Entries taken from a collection

::::::

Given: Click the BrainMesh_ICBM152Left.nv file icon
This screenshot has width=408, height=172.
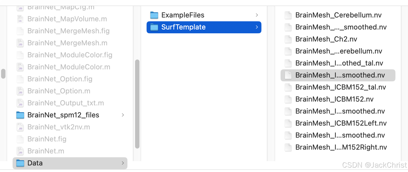Looking at the screenshot, I should pyautogui.click(x=288, y=123).
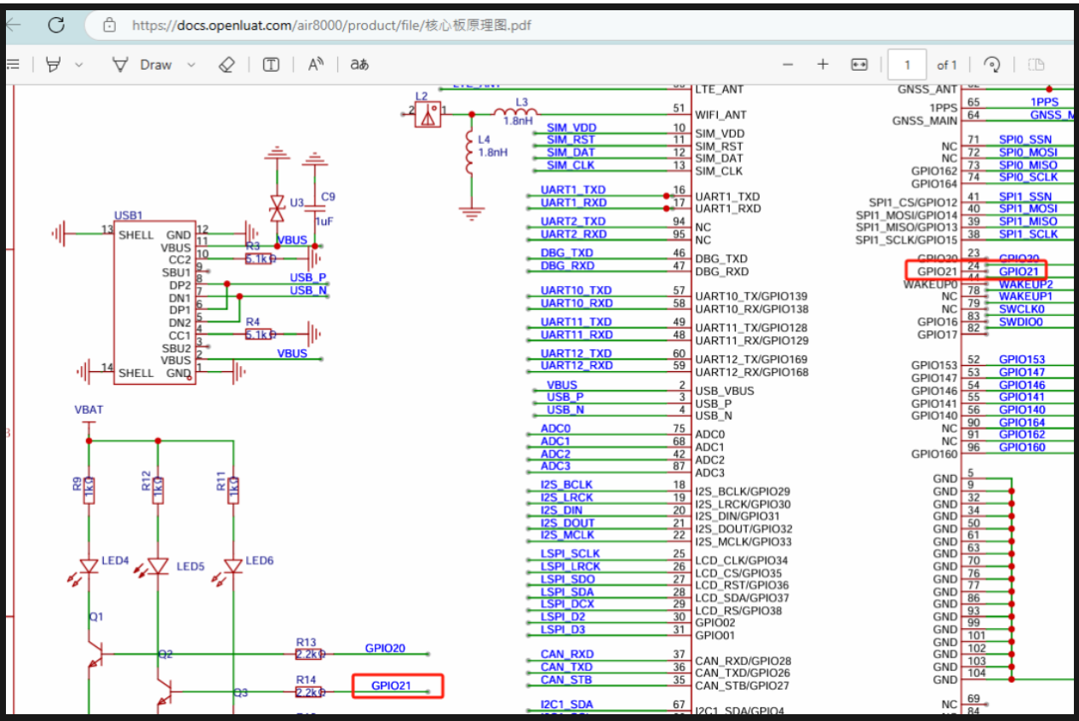The height and width of the screenshot is (721, 1079).
Task: Toggle Fit to width view
Action: (859, 65)
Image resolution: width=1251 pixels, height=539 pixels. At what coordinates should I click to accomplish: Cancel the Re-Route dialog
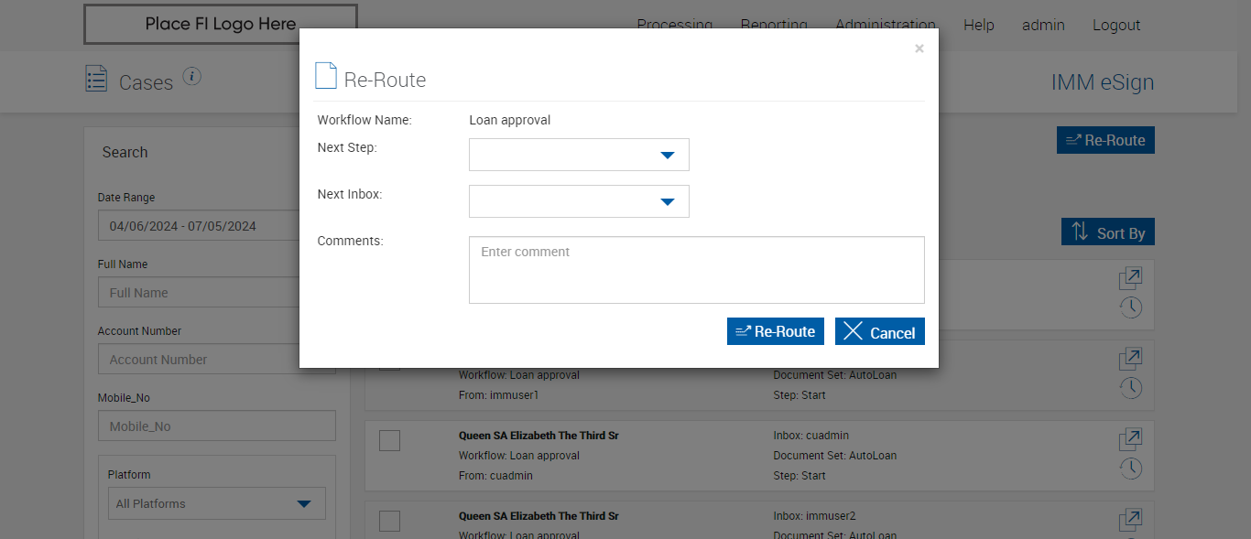pos(879,331)
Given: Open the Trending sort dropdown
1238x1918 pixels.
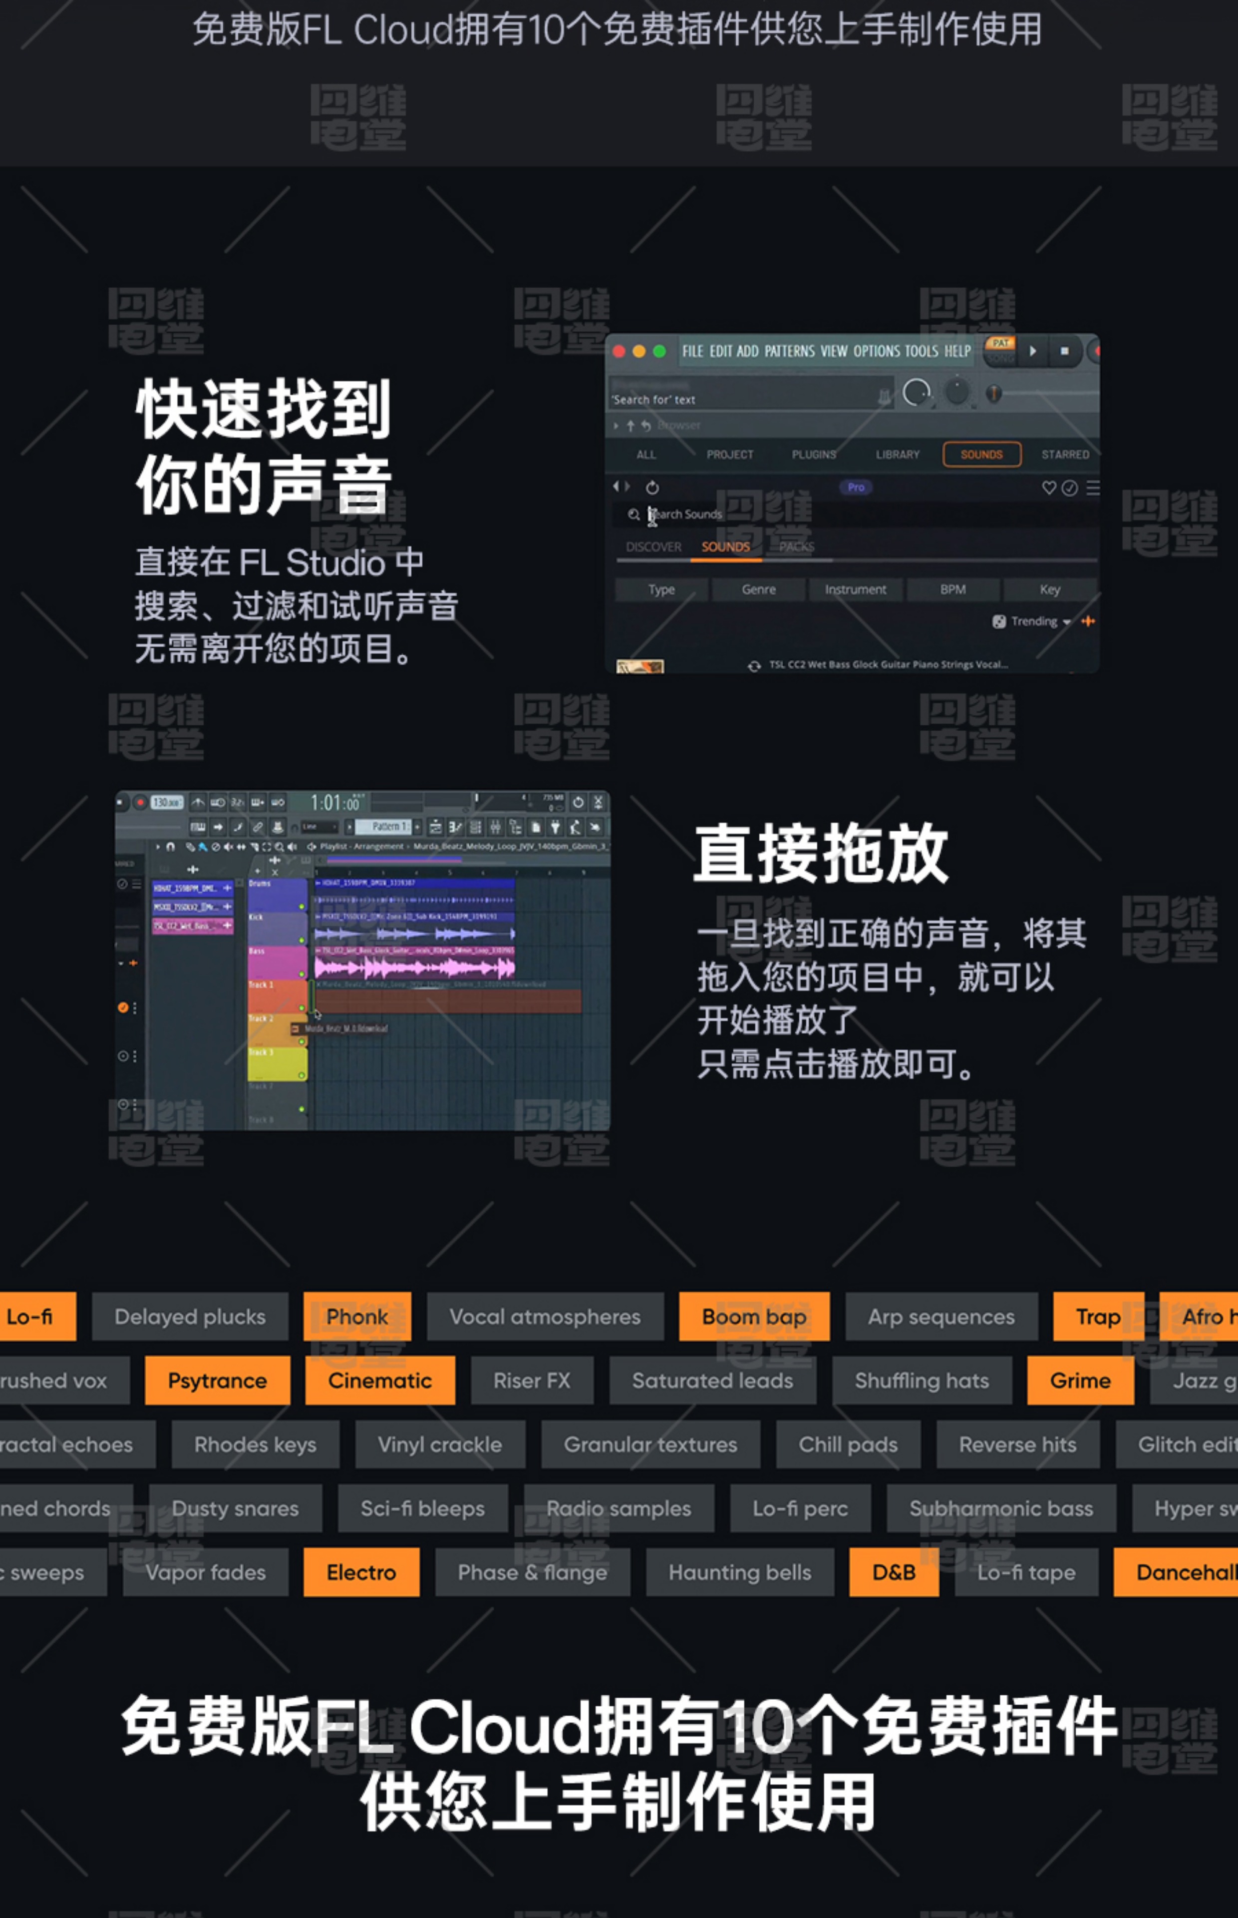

::::::

**What you have to do:**
Copy every line of the records above word for word, leaving out the pictures.

**Solution to this task:**
Given: Click the BrainMesh_ICBM152Left.nv file icon
This screenshot has width=408, height=172.
Looking at the screenshot, I should pyautogui.click(x=288, y=123).
The height and width of the screenshot is (721, 1079).
Task: Toggle Fit to width view
Action: (859, 65)
Image resolution: width=1251 pixels, height=539 pixels. At what coordinates should I click to accomplish: Cancel the Re-Route dialog
pos(879,331)
Given: Open the Trending sort dropdown
1238x1918 pixels.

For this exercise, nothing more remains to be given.